Jonas Rieger; Carsten Jentsch; Jörg Rahnenführer

doi:10.7717/peerj-cs.2279

LDAPrototype: a model selection algorithm to improve reliability of latent Dirichlet allocation

PeerJ Comput Sci. 2024 Sep 20:10:e2279. doi: 10.7717/peerj-cs.2279. eCollection 2024.

Authors

Jonas Rieger¹, Carsten Jentsch¹, Jörg Rahnenführer¹

Affiliation

¹ Department of Statistics, TU Dortmund University, Dortmund, Germany.

Abstract

Latent Dirichlet allocation (LDA) is a popular method for analyzing large text corpora, but it suffers from instability due to its reliance on random initialization. This results in different outcomes for replicated runs, hindering reproducibility. To address this, we introduce LDAPrototype, a new approach for selecting the most representative LDA run from multiple replications on the same dataset. LDAPrototype enhances the reliability of LDA conclusions by ensuring greater similarity between replications compared to traditional LDA runs or models chosen based on perplexity or NPMI. A key feature of LDAPrototype is its use of a novel model similarity measure called S-CLOP (Similarity of multiple sets by Clustering with LOcal Pruning). It is based on topic similarities, for which we compare the usage of measures like the thresholded Jaccard coefficient, cosine similarity, Jensen-Shannon divergence, and rank-biased overlap. The effectiveness of LDAPrototype is demonstrated through its application to six real datasets, including newspaper articles and tweets. The results show improved reproducibility and reliability in topic modeling outcomes. LDAPrototype's approach is noteworthy for its practical applicability, comprehensibility, ease of implementation, and computational efficiency. Furthermore, the algorithm's concept can be generalized to other topic modeling procedures that characterize topics through word distributions, making it a versatile tool in text data analysis.

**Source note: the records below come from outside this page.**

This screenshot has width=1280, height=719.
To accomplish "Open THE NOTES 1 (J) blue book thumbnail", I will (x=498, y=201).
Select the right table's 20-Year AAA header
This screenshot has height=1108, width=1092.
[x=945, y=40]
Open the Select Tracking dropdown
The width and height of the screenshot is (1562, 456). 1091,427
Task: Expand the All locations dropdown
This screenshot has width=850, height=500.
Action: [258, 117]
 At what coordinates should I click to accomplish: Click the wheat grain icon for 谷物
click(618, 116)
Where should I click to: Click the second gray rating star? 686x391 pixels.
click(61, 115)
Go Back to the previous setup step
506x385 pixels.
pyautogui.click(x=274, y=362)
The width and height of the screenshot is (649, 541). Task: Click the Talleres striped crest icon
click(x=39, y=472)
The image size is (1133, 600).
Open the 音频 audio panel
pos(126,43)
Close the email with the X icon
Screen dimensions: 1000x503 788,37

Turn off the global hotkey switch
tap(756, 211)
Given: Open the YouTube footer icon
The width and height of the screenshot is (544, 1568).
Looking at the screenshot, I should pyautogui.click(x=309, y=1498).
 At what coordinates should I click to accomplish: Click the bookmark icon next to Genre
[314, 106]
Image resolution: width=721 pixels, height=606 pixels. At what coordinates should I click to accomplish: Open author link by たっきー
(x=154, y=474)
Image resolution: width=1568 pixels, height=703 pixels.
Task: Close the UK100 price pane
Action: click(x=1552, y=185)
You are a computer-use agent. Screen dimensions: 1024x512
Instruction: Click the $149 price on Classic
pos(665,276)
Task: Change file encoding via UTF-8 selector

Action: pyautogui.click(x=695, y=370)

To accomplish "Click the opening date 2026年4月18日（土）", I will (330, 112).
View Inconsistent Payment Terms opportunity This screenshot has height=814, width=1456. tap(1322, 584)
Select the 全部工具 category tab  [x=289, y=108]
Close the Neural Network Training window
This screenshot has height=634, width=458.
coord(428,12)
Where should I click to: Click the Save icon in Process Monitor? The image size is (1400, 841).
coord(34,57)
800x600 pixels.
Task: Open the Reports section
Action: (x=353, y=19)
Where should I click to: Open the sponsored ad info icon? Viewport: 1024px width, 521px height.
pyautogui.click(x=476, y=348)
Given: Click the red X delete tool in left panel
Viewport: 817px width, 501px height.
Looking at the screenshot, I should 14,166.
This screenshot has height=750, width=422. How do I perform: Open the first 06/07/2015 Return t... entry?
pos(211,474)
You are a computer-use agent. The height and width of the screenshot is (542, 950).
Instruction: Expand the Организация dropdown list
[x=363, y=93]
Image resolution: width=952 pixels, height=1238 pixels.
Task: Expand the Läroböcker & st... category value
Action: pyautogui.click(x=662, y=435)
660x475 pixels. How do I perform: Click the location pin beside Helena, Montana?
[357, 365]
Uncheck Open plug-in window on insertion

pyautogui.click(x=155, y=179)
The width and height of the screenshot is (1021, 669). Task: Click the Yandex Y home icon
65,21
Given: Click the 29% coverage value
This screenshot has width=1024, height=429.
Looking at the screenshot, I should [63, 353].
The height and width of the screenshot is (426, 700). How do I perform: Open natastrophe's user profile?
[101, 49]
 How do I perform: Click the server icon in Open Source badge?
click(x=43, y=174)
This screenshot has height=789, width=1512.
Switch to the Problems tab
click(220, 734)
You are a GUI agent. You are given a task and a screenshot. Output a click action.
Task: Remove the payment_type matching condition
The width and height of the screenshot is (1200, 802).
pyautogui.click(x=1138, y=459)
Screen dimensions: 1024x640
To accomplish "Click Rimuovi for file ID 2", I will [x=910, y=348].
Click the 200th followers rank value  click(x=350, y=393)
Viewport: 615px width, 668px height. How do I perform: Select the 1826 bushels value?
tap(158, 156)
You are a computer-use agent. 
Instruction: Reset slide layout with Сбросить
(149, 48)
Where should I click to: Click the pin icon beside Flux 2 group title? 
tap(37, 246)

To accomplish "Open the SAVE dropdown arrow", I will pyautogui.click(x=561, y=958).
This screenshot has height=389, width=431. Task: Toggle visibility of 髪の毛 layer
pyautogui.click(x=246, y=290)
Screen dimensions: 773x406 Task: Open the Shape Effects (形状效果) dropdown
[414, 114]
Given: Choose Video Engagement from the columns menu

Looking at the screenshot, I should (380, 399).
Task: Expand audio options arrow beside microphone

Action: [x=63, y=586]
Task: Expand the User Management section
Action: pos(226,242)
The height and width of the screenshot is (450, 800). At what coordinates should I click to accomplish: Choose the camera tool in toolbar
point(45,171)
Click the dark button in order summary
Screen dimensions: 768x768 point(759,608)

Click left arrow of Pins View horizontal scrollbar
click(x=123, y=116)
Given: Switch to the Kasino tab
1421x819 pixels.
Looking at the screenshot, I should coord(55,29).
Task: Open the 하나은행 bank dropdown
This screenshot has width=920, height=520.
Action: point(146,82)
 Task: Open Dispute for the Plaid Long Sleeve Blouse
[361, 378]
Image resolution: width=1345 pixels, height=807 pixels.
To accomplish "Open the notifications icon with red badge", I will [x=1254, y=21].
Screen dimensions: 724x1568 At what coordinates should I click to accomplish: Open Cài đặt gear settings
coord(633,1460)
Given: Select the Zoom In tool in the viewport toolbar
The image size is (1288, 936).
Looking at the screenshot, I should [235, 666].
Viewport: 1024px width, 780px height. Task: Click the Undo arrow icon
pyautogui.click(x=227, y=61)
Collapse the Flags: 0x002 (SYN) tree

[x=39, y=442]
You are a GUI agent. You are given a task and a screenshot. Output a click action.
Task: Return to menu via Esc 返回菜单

Keywords: Clustering; Medoid; Replications; Similarity; Stability; Topic model.

Grants and funding

The authors had access to computing time provided on the Linux HPC cluster at TU Dortmund University (LiDO3), funded in the course of the Large-Scale Equipment Initiative by the German Research Foundation (DFG) as project 271512359. There was no additional external funding received for this study. The funders had no role in study design, data collection and analysis, decision to publish, or preparation of the manuscript.